In general practice, the IMG’s ability to adapt and change is evidenced by the degree of adaptability to the different social norms and work culture, as opposed to the degree of fixedness to the traditional systems/methods to which they have been accustomed.

Difficulties with integration, socially and professionally, may impact on:

  • quality of life
  • education (experience and outcomes)
  • professional and community networks (ability to communicate and interact with a range of people in different roles)
  • workplace culture, interaction with colleagues and other health professionals.


Motivation to learn, improve skills, and integrate in the workplace and the community is a personal thing. While for many IMGs the will may be there, the imperative to work and provide for family tends to take precedence.

Study and exams

Study can present many problems for IMGs, including:

  • unfamiliarity with adult learning principles (textbook as opposed to experiential learning, being used to being told what to do and consequently not always being proactive with learning)
  • limited time to study because of having to balance work and family commitments – commitment to family generally takes precedence over the need to study, particularly when there is lack of support with caring for children
  • limited opportunities to attend continuing professional development (CPD) and exam preparation sessions, form study groups and engage with and learn from more-experienced GPs
  • lack of mentoring/guidance (knowing what is expected and how to do it)
  • lack of access to peer support, such as supervisors and mentors.

Work environment and systems are areas sometimes not considered as having an impact on clinical capability, but they are nevertheless important.

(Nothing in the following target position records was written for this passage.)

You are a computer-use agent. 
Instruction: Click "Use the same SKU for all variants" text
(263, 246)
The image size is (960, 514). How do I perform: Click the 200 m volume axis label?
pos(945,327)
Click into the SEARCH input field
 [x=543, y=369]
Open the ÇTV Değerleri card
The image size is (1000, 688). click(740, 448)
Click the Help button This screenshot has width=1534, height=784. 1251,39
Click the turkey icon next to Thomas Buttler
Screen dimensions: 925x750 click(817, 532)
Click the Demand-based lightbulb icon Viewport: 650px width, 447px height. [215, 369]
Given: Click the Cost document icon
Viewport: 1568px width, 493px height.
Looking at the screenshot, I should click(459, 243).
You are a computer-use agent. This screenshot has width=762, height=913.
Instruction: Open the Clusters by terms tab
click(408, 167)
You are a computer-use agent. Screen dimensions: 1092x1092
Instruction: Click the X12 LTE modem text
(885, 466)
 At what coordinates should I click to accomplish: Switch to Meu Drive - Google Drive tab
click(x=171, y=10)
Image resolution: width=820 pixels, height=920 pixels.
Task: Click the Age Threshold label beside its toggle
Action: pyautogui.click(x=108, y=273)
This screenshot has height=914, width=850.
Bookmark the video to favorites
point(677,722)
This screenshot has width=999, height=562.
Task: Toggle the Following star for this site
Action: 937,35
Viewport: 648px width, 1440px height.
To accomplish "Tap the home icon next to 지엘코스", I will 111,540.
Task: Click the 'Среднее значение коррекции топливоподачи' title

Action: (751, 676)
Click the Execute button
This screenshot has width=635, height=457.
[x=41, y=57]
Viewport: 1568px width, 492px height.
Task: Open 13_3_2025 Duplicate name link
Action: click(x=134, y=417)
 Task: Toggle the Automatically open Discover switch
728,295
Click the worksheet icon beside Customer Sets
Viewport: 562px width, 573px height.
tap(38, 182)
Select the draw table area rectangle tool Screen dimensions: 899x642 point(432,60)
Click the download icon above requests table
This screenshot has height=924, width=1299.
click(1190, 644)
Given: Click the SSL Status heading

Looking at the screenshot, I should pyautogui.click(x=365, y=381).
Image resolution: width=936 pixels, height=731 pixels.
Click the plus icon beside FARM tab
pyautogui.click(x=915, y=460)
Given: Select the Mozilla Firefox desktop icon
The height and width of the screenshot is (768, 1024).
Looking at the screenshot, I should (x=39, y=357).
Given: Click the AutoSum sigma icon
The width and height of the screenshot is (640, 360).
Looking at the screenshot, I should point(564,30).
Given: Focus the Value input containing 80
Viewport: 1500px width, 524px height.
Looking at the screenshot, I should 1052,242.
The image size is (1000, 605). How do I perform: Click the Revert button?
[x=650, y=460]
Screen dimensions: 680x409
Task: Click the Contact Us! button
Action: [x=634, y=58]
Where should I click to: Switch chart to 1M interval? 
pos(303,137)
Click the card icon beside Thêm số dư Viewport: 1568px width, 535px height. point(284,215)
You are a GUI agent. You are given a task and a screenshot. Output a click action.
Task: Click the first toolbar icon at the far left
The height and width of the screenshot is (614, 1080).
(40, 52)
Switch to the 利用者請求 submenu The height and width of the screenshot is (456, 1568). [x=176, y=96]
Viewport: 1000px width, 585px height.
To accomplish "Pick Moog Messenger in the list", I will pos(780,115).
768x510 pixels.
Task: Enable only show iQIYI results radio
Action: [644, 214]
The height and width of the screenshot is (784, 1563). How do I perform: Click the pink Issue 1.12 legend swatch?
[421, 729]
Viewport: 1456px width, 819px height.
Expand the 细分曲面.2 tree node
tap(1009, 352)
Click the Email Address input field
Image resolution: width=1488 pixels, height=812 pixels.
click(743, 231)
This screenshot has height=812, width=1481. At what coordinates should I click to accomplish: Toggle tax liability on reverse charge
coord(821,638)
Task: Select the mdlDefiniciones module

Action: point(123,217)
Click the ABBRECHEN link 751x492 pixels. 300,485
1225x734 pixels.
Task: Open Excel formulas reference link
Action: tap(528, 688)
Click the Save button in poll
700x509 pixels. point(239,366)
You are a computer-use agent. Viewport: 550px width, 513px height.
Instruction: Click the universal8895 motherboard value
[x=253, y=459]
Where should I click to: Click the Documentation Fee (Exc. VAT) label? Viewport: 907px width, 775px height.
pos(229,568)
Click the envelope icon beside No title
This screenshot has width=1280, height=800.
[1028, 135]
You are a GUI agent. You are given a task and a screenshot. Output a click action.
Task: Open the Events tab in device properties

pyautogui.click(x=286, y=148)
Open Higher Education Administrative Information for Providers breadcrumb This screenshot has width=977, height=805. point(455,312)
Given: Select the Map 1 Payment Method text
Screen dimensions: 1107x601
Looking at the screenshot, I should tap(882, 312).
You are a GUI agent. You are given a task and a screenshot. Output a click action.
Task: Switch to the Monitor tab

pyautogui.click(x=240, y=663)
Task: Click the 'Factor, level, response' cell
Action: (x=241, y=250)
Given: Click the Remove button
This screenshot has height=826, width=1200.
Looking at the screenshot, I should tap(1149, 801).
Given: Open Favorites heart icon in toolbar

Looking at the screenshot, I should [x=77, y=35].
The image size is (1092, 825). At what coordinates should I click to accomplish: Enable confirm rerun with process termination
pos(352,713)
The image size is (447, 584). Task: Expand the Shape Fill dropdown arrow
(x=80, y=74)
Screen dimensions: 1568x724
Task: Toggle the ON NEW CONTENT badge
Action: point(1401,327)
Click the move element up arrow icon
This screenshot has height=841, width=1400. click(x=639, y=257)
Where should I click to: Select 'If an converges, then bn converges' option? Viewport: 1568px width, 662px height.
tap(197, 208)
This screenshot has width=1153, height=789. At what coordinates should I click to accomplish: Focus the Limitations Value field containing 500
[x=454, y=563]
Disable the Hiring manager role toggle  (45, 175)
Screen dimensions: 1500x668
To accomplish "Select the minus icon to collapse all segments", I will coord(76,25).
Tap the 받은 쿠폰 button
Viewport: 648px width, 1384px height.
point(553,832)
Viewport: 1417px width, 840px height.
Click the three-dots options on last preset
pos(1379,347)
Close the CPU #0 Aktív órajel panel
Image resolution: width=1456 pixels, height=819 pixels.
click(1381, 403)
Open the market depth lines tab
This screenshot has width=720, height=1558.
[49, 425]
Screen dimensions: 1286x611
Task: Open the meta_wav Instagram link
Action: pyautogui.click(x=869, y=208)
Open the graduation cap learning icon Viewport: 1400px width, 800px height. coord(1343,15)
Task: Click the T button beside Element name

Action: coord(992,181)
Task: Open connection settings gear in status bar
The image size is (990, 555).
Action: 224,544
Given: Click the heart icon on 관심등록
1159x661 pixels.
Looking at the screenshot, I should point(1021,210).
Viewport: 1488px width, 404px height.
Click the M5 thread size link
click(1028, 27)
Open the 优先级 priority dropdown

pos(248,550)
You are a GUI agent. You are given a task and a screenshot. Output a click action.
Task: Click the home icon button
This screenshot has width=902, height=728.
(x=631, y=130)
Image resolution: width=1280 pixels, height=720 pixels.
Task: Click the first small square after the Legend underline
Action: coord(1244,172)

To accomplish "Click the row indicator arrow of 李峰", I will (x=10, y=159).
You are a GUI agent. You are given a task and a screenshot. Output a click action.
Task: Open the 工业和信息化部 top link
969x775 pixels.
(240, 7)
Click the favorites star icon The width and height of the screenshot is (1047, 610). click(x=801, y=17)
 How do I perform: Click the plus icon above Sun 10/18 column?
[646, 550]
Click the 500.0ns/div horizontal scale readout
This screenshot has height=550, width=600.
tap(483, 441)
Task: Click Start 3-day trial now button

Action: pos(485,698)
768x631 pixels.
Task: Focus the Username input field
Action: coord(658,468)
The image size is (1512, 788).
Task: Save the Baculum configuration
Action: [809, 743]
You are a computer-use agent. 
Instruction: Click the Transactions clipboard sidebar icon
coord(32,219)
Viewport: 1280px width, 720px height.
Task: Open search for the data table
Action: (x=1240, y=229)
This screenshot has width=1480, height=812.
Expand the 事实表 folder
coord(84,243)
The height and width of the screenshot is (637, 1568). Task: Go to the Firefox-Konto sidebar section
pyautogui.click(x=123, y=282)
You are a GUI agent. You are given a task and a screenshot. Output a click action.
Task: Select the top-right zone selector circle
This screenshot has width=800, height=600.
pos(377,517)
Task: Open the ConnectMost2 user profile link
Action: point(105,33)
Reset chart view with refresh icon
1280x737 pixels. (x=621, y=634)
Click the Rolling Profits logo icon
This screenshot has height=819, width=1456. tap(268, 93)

‘Work environment’ includes:

  • employment contracts and conditions, such as working in an unsupported, high-demand clinical environment where IMG needs (in order to develop their skills and to study and pass exams) are not met
  • practice systems, such as understanding and navigating the social, healthcare and medico-legal systems – these are of particular concern, given potential difficulties with understanding the Pharmaceutical Benefits Scheme, the Medicare Benefits Schedule and Schedule 8 regulations
  • emotional intelligence, or lack thereof, in the workplace (which may also be related to notions regarding the role of the doctor and the role of others).

‘Systems’ include:

  • various regulatory requirements, such as medical registration and limitations on practice (as imposed by the government and Medical Board)
  • the requirements of the AMC and RACGP (including exam requirements).